▽

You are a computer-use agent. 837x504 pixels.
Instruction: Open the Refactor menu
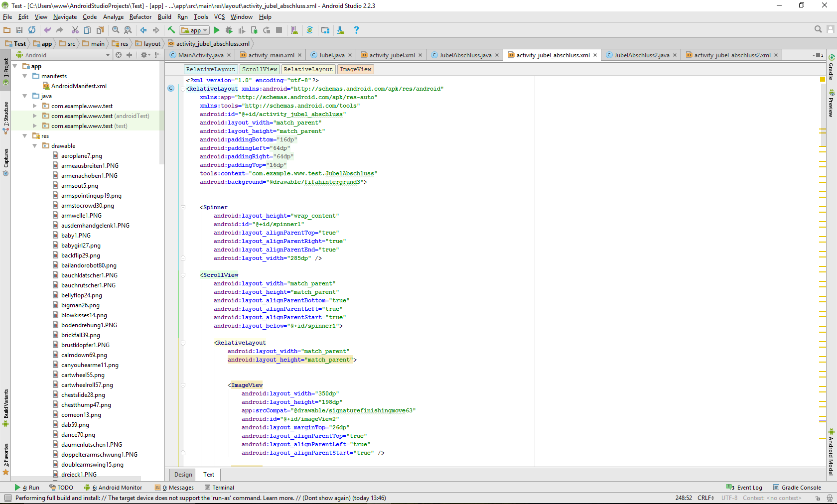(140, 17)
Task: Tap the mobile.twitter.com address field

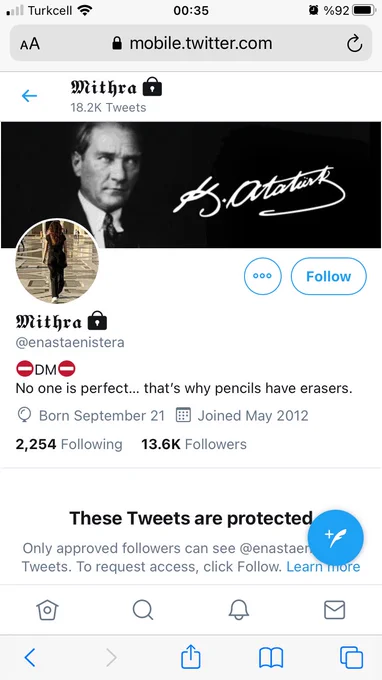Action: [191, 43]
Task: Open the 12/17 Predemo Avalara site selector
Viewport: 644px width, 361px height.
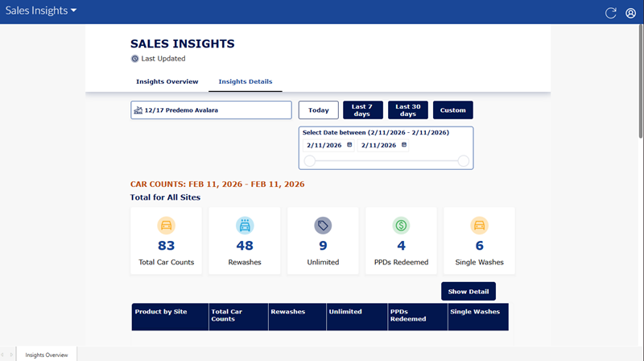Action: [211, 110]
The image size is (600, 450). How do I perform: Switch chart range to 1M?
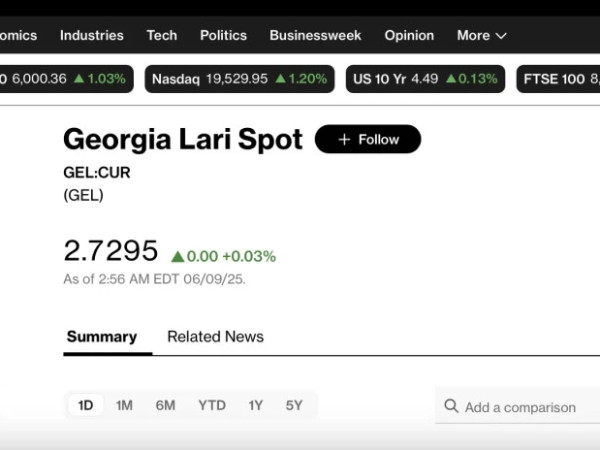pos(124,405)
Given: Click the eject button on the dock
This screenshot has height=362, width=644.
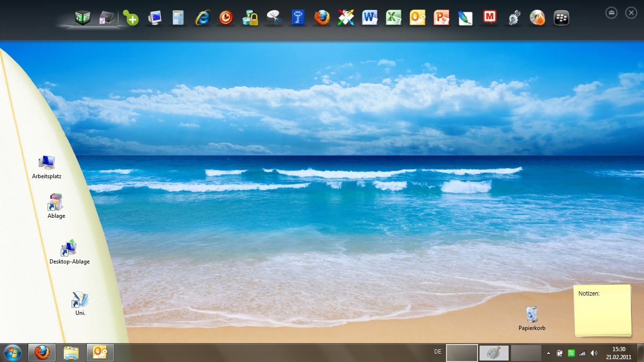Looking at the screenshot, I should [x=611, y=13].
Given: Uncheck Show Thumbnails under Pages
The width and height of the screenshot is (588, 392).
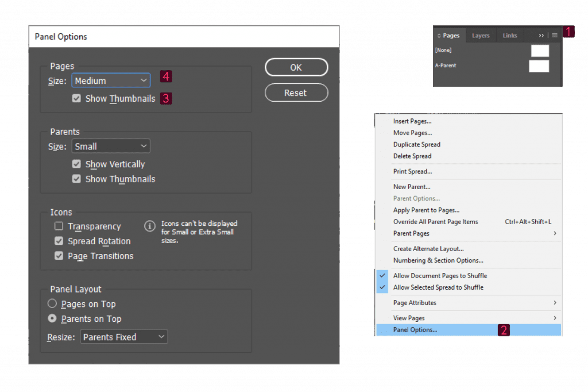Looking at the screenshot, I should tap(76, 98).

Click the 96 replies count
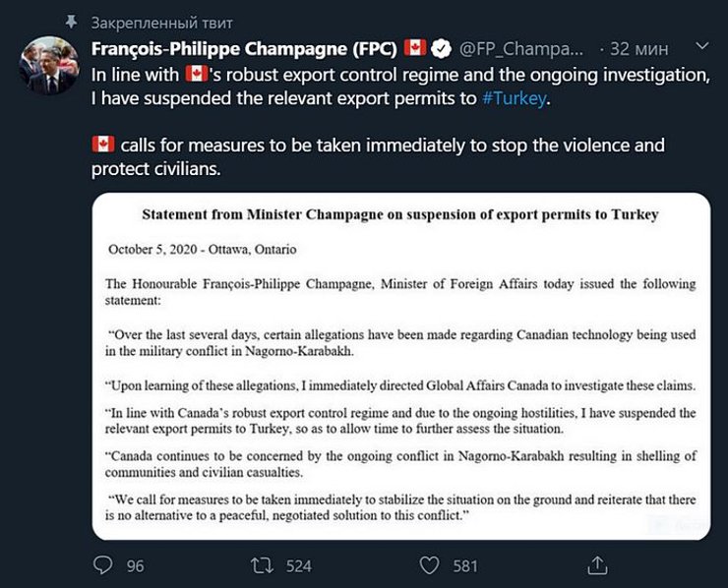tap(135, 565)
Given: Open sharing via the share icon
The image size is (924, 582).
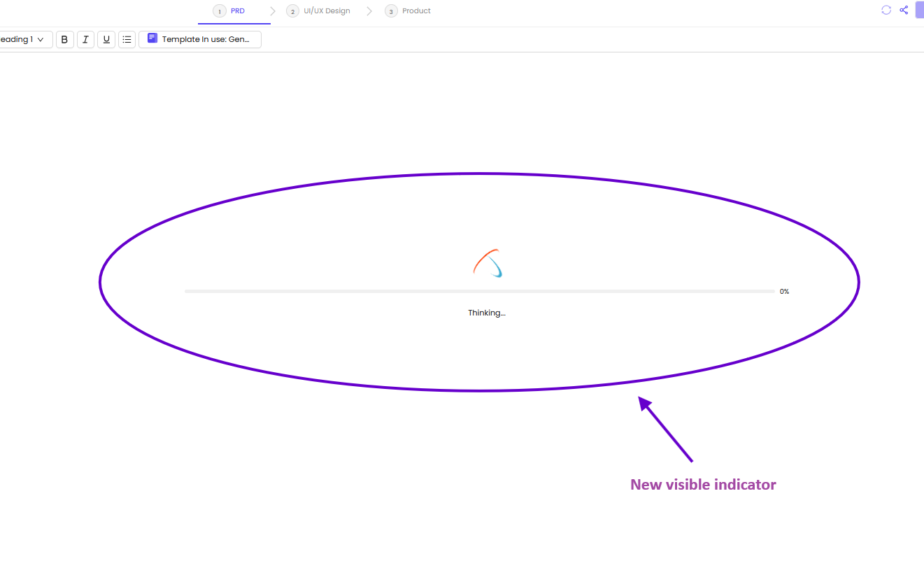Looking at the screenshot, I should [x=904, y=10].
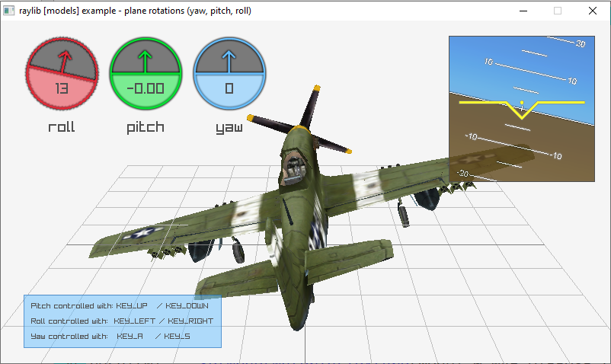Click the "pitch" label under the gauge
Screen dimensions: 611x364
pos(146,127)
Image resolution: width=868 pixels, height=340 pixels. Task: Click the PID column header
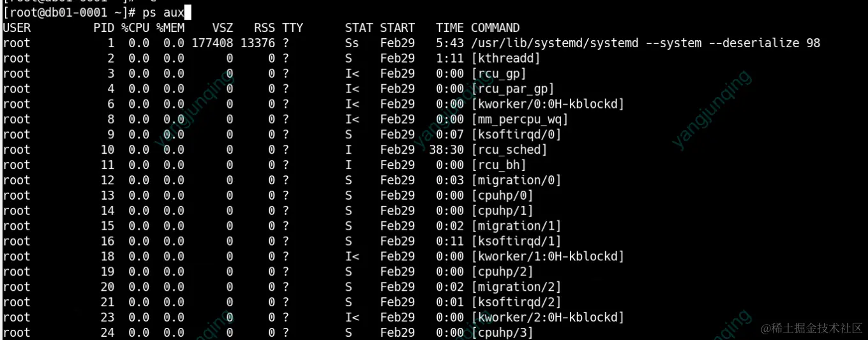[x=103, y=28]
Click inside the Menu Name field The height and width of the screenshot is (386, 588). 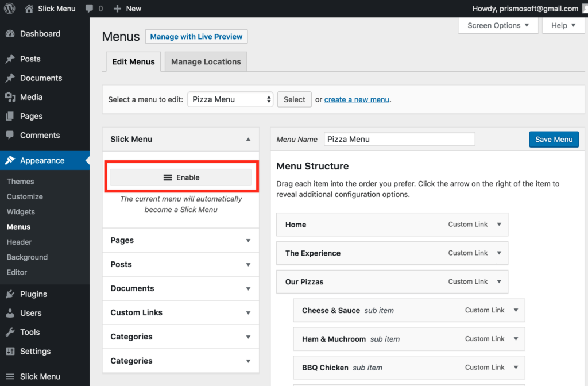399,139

△

Copy from the entries above each line in which the string "Given" can be found.

● Reply
Given: Click the eject button on the dock
Given: Uncheck Show Thumbnails under Pages
Given: Open sharing via the share icon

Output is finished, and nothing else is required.